Nel mirino del Coordinamento l’accordo con la Syndial, secondo il quale dopo quattro anni dalla conclusione dei cantieri la stessa non risponderebbe più per le eventuali fuoriuscite dal sito di Cengio; le spese assunte per la realizzazione di opere secondarie e di non provata utilità rispetto alle attività di bonifica delle aree pubbliche; la “dimenticanza” della Valutazione di impatto ambientale riguardo al progetto definitivo di bonifica, che ha portato all’apertura di un procedimento di infrazione nei confronti dell’Italia; la continua dilazione dei tempi per la conclusione delle attività di bonifica, annunciata in modo altisonante più volte negli scorsi anni, ma che, dopo quasi 12 anni, sarebbe in verità ancora lontana, come riportato dal quotidiano “Sole 24 Ore” in un accurato dossier pubblicato lo scorso mese di settembre; i ritardi nell’azione risarcitoria del danno ambientale, con modalità di determinazione dello stesso alquanto oscure, visto che non si è mai proceduto alla nomina dei tre esperti che avrebbero dovuto occuparsene.

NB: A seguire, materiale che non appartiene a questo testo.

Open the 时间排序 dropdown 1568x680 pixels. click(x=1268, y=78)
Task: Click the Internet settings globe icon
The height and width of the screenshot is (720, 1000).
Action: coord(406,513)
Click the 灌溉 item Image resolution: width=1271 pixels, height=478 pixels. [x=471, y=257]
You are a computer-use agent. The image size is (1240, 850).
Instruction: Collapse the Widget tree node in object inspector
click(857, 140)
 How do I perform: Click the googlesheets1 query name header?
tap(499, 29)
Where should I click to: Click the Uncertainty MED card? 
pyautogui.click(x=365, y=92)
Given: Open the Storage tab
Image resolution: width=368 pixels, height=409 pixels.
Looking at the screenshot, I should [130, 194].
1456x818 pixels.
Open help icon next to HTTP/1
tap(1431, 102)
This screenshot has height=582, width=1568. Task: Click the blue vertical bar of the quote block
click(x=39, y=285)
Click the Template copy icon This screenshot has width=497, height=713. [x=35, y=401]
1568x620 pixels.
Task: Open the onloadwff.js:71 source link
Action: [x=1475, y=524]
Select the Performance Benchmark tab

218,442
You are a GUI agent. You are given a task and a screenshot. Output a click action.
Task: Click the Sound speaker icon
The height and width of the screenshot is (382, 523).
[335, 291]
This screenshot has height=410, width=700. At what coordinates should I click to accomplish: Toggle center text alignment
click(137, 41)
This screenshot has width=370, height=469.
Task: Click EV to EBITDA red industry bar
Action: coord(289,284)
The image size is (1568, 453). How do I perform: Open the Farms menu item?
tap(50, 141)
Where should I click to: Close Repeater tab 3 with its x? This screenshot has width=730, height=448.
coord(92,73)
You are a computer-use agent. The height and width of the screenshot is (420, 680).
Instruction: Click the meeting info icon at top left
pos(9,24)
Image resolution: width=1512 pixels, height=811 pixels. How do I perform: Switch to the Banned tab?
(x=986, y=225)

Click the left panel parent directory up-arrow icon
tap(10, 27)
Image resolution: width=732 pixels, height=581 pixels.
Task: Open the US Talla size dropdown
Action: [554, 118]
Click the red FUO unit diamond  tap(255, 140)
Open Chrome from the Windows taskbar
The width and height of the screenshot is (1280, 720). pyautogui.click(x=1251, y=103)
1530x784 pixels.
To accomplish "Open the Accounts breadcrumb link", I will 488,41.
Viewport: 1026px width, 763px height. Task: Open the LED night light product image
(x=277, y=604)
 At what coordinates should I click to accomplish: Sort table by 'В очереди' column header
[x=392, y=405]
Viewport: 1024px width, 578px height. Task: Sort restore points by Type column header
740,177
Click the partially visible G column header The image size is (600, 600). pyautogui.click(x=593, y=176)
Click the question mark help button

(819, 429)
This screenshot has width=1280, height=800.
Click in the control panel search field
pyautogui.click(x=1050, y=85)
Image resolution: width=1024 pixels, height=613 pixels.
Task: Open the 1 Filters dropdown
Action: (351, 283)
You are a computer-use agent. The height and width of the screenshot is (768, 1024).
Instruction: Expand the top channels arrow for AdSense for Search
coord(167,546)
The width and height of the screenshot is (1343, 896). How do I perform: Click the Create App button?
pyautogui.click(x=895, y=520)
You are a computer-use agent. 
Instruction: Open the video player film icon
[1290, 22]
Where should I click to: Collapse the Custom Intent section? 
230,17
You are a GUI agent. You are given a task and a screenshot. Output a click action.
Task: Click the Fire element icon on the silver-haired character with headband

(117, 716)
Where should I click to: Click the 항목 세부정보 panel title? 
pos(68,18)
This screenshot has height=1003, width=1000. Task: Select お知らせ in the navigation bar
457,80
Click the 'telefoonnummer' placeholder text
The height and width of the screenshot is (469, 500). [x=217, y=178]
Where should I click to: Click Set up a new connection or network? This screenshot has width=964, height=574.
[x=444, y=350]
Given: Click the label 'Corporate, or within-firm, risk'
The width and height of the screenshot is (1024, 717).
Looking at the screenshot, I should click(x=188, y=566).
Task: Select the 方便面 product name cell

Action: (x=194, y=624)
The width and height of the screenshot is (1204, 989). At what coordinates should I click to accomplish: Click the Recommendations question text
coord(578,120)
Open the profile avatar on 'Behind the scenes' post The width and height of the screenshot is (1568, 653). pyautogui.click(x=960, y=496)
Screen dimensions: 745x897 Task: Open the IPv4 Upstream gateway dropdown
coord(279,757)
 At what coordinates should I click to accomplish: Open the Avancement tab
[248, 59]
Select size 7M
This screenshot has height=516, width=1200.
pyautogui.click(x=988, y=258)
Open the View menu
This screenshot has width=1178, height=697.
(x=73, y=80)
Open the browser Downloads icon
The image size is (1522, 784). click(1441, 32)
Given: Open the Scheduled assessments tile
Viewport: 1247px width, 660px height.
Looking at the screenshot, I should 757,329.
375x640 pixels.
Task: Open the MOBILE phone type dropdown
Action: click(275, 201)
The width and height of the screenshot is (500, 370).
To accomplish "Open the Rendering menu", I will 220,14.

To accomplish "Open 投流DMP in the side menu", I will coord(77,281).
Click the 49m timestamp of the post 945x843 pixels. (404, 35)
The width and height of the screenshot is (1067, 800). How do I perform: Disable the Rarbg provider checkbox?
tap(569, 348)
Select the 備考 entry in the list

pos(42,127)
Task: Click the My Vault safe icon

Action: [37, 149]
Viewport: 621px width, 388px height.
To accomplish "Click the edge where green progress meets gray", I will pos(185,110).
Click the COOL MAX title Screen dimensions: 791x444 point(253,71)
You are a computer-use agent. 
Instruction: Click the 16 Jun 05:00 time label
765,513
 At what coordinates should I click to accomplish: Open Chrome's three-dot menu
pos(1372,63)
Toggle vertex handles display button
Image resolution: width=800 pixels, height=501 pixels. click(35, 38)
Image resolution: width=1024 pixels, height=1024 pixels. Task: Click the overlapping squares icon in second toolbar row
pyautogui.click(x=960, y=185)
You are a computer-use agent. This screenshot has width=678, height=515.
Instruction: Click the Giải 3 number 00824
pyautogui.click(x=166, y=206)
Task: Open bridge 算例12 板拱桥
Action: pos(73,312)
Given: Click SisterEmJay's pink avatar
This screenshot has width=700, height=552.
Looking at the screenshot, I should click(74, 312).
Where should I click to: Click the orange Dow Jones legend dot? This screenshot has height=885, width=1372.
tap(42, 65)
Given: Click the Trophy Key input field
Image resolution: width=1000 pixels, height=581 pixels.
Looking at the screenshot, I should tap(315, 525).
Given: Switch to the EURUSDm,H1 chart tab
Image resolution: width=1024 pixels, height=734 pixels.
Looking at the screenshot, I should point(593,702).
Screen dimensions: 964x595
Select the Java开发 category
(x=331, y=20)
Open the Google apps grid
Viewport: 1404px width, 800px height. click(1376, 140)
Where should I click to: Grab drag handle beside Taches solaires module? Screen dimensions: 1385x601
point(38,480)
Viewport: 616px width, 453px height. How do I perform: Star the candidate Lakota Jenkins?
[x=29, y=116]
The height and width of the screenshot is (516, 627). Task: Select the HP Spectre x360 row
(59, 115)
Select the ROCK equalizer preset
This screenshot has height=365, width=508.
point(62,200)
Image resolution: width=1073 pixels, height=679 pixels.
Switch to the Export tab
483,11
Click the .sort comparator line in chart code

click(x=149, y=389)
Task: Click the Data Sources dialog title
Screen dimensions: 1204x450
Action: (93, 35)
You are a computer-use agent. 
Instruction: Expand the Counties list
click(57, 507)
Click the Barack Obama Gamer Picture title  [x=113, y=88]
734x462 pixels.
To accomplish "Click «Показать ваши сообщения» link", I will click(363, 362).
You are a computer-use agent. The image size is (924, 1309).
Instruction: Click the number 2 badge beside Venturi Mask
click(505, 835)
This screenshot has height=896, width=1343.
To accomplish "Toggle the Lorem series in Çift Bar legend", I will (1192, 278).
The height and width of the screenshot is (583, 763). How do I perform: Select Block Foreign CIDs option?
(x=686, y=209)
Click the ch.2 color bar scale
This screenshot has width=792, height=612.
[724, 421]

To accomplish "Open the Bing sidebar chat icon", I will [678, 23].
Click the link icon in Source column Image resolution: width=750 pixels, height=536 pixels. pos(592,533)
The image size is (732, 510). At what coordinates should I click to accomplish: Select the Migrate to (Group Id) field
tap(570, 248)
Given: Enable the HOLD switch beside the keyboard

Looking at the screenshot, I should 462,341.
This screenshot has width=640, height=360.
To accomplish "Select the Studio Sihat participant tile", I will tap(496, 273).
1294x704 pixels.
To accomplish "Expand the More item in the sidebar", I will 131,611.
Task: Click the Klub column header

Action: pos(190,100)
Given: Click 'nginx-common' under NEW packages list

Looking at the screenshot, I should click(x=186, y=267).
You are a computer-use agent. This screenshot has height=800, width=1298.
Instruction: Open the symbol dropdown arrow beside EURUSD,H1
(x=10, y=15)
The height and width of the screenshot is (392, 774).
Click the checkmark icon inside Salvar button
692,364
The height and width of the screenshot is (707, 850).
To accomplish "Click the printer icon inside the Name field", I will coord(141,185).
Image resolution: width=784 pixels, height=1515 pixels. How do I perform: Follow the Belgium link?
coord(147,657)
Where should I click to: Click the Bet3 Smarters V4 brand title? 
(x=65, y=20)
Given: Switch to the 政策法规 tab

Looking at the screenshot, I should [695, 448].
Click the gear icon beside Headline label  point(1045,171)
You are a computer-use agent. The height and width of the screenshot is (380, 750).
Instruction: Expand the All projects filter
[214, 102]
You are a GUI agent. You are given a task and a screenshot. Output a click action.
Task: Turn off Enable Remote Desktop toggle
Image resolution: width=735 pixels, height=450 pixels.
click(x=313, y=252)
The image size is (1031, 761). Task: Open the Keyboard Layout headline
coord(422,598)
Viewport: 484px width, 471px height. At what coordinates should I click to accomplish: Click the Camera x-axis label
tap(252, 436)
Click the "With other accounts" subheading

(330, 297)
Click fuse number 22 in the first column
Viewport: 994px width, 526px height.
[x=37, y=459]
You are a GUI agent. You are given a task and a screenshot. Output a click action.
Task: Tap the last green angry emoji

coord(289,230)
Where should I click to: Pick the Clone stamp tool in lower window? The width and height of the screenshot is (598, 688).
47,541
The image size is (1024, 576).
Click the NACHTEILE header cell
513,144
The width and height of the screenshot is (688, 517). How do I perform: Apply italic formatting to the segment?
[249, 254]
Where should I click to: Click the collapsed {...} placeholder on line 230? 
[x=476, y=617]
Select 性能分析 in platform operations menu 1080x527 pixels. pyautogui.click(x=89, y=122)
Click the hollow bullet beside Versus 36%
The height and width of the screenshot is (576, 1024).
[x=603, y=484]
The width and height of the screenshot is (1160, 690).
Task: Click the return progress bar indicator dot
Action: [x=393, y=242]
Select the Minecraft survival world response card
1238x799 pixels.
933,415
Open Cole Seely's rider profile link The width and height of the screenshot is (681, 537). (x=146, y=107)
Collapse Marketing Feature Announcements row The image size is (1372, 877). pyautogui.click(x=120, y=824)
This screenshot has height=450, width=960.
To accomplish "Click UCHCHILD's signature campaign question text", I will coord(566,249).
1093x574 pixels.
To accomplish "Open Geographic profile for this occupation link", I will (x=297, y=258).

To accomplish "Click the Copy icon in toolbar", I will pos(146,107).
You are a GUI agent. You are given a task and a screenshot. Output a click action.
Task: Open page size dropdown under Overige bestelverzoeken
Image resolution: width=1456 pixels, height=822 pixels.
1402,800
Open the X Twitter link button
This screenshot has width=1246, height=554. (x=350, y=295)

“Prima di operare qualsiasi svincolo dell’area si debba innanzitutto attendere l’esito della VIA. E che questa venga condotta in sede nazionale, in piena trasparenza e con il coinvolgimento delle parti interessate. Inoltre chiediamo un riconoscimento per le sofferenze patite, vogliamo essere ascoltati. Un segno tangibile sarebbe quello di consentire una consultazione trasparente degli archivi dell’ufficio commissariale, sopratutto per quanto riguarda la gestione degli ultimi anni. Le Arpal piemontesi inoltre devono essere nuovamente coinvolte nelle attività di monitoraggio e controllo del sito ex Acna, dalle quali sono state progressivamente escluse e tutti i dati rilevati devono essere resi facilmente accessibili per la cittadinanza. E’ infine necessario un monitoraggio sanitario della popolazione e un coinvolgimento effettivo della Valle Bormida piemontese nella procedura per la determinazione del danno ambientale” conclude la lettera.